In 2011, women's representation in Ireland's lower house of parliament stood at just 15%. After legislative gender quotas were applied in 2016, the figure increased to 22%

In the 2020 election, however, similar rates of progress were not observed. In that election, the percentage of women nominated by political parties remained largely unchanged (from 33% to 34%). The proportion of women elected, meanwhile, increased by just half a percentage point, to 22.5%.

Preparations are now underway for the next general election and with that comes questions such as: Will women’s representation stagnate again – or worse, experience a setback – despite the increased gender quota? Or will this election mark an important milestone toward gender equality in political representation?

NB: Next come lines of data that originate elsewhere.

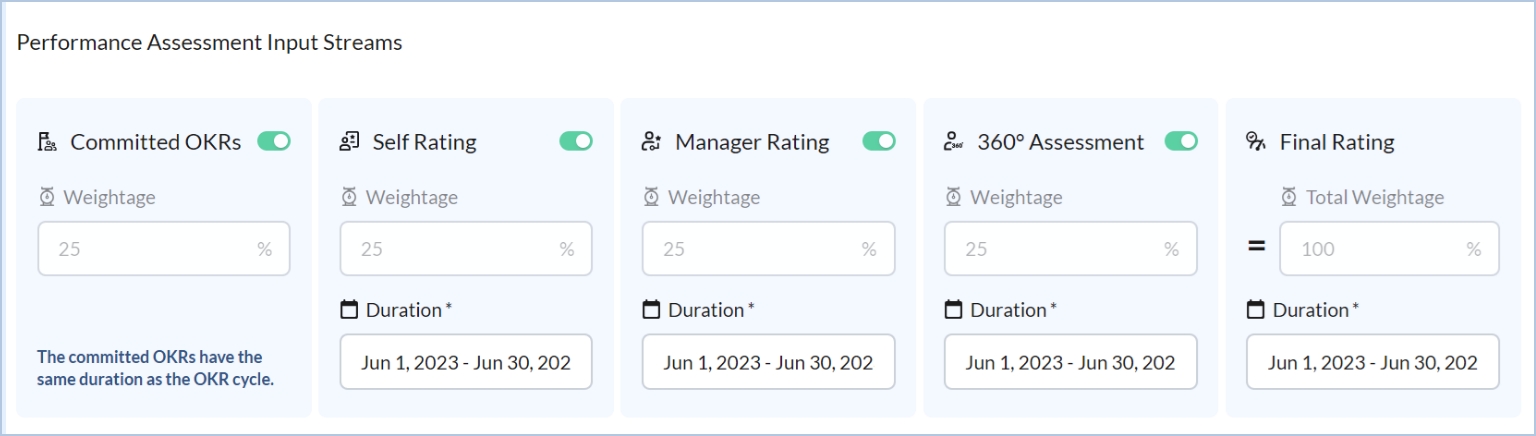Disable the Committed OKRs toggle
This screenshot has height=436, width=1536.
(274, 141)
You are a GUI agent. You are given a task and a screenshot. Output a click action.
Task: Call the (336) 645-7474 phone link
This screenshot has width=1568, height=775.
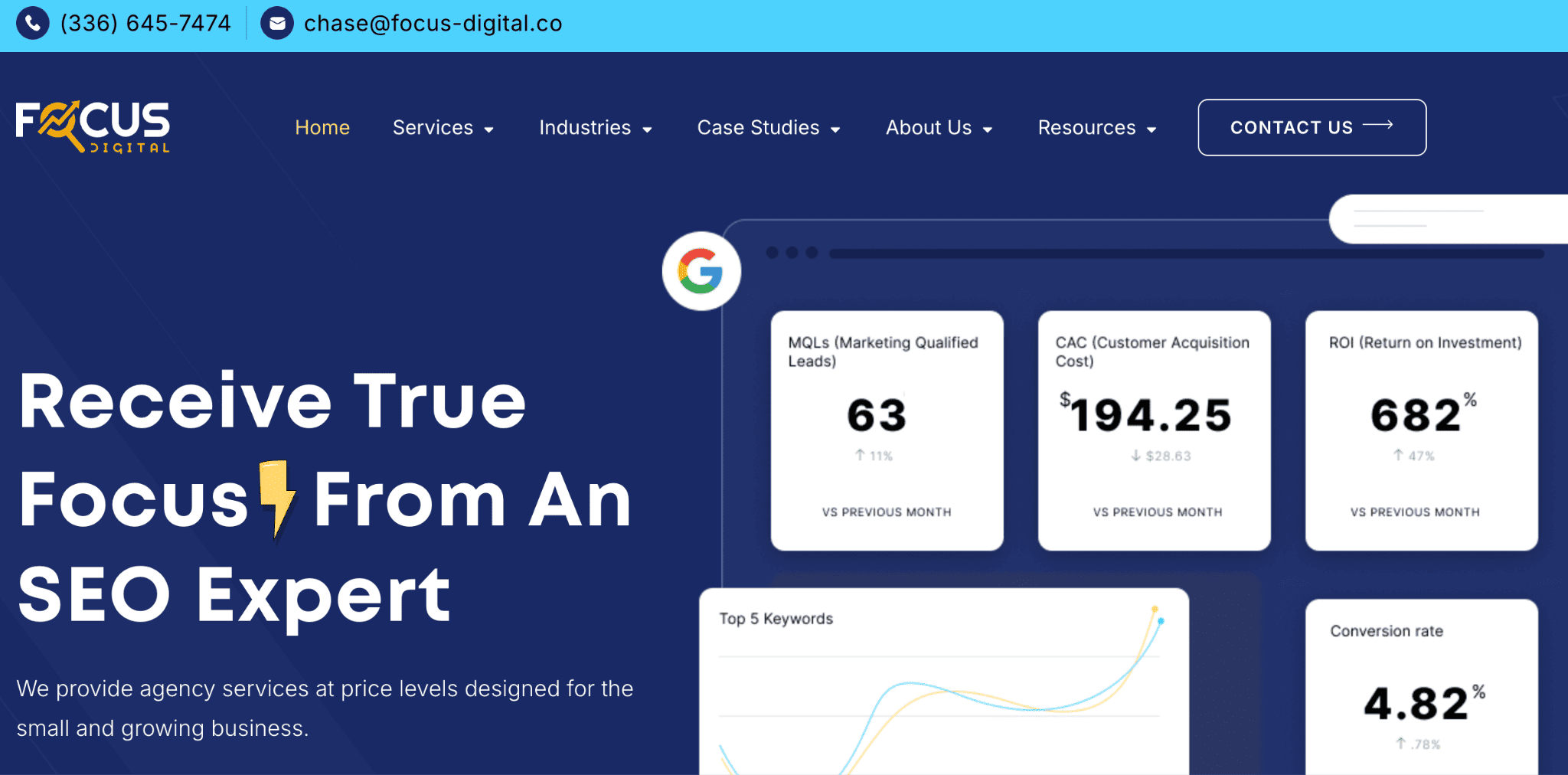point(145,24)
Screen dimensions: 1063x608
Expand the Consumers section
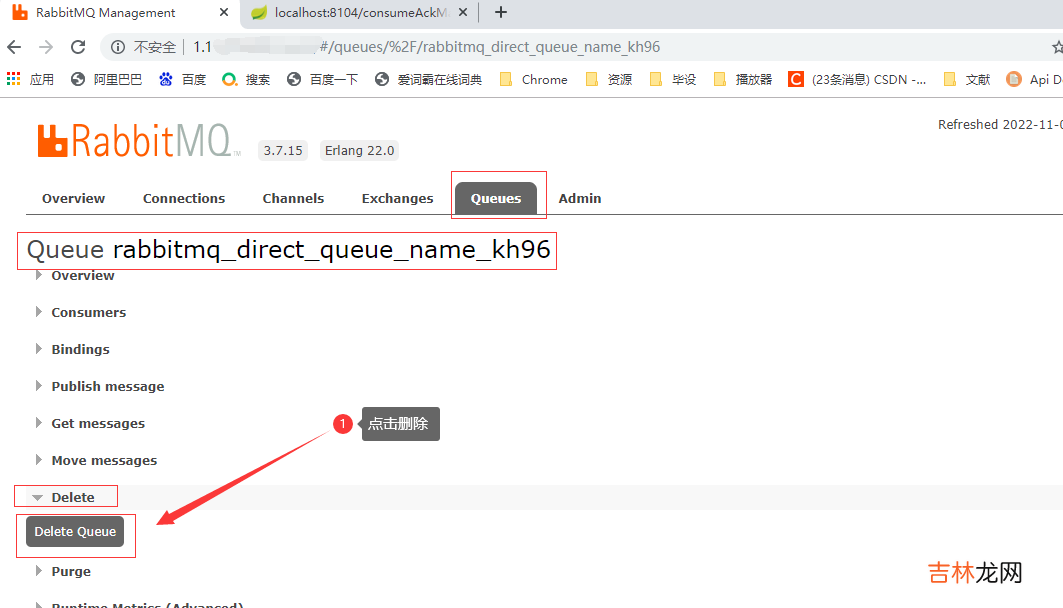click(88, 312)
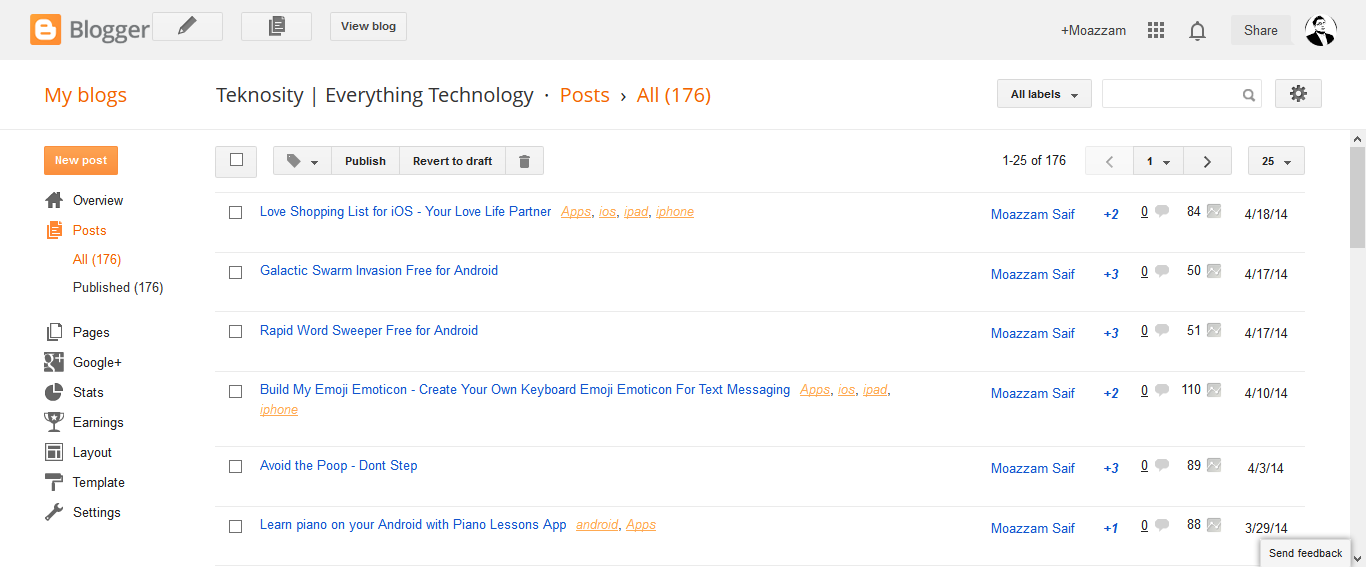The width and height of the screenshot is (1366, 567).
Task: Click the vertical scrollbar thumb
Action: pos(1357,197)
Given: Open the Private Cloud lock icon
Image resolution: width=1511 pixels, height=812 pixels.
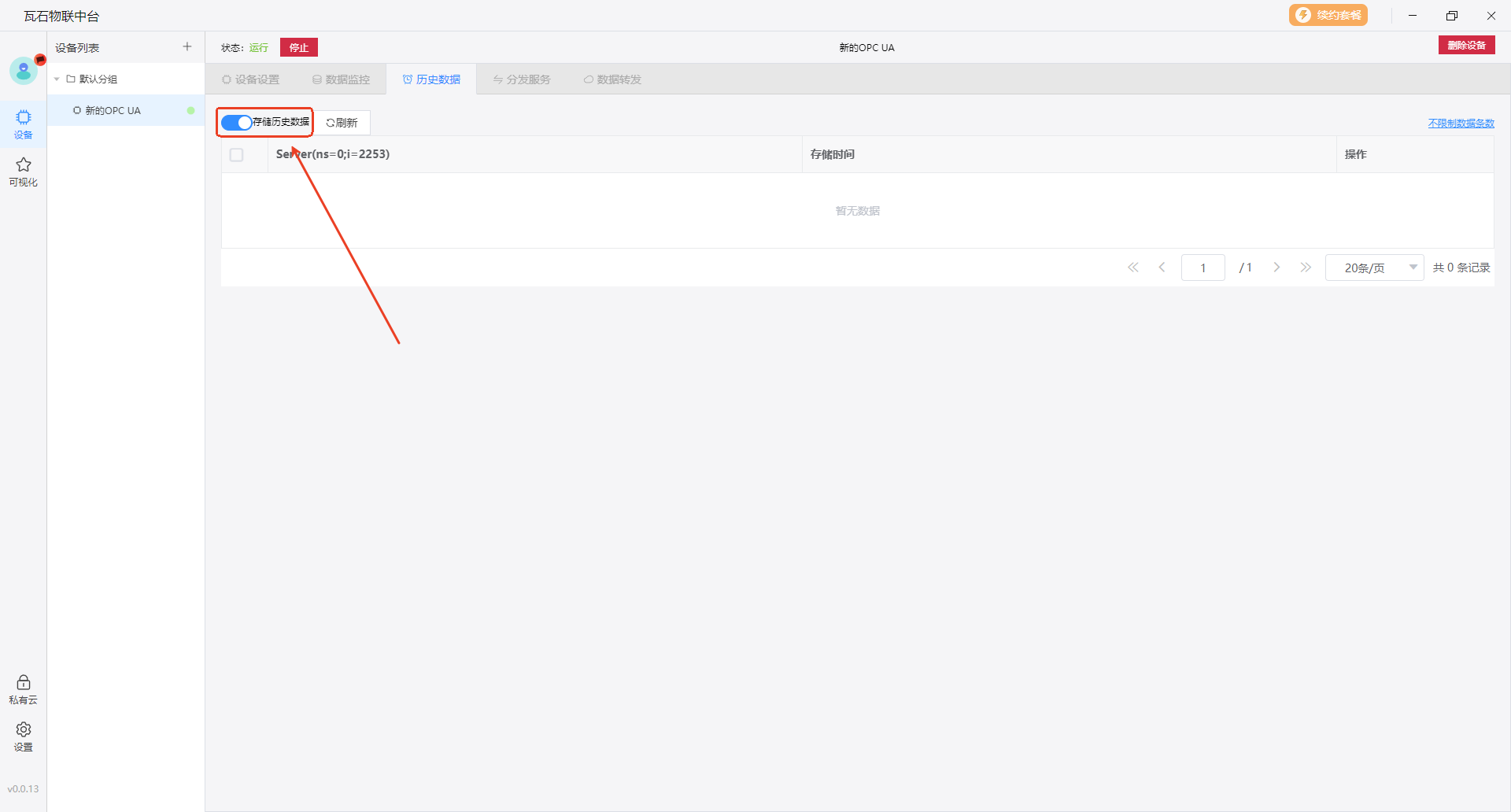Looking at the screenshot, I should coord(24,688).
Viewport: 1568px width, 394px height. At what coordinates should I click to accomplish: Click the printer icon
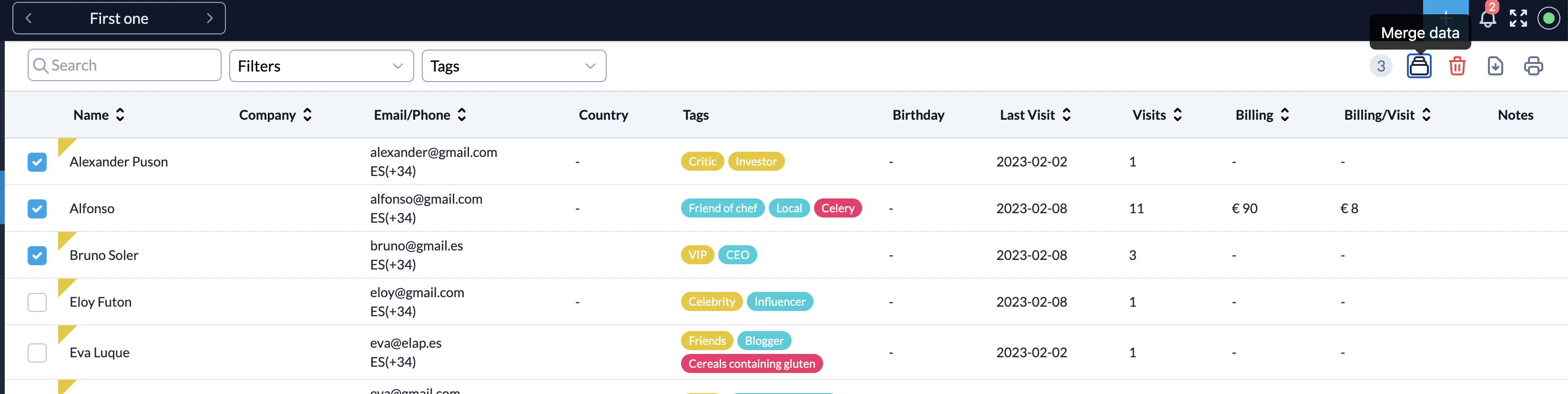(1533, 66)
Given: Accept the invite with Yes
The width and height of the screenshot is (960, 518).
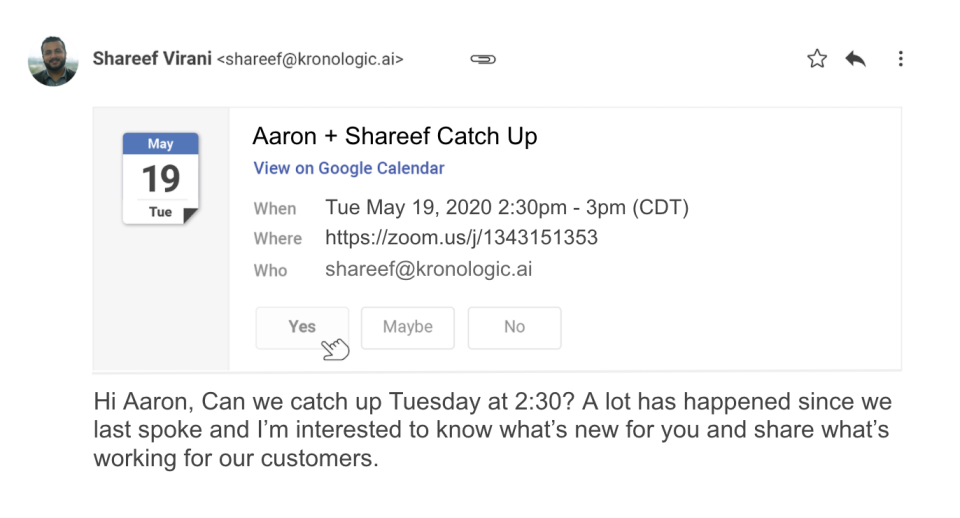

The answers depend on party leaders making it a priority to recruit, nominate, financially support, and retain the women already there.

Recruitment

In relation to recruitment, experience matters. In 2020, for example, candidates with prior local experience were four times as likely to win election at the national level as candidates without such experience. The LGQ does not apply for local government elections. Nonetheless, it is important that political parties use the occasion of the forthcoming local elections in June to identify and recruit women for local office, and ensure that women can build their political résumés, strengthen community connections, and earn the trust of the electorate.

Doing so challenges the charge that gender quotas lead to the selection of inexperienced women. Those who make such arguments, however, often 'ignore the fact that where inexperience exists, it is a legacy of men’s domination of political office' and male incumbency.

Nomination

It is important that party leaders nominate women who have a fair chance of winning. They can do this by giving women opportunities to contest constituencies where party candidates are well-positioned for success. Our research finds evidence that in 2016, some parties engaged in ‘sacrificial lamb’ strategies, nominating women with little experience or community support to run in constituencies where the party had little chance of electoral success.

In the 2016 election, some parties fielded women candidates as ‘sacrificial lambs’ in constituencies where they had little chance of success

To date, 15 incumbent members of parliament have announced that they will not contest the next general election. Thirteen of these members are men. These seat vacancies present opportunities to relevant political parties to run new candidates. A party that is seriously committed to increasing the number of women elected will seize this opportunity to run and support women candidates.

Financial support

Though campaign finance is less important in Ireland due to the country’s highly localised and personalised political culture, it can make a difference. Indeed, our study of the 2016 general election found that well-funded candidates were more likely to win.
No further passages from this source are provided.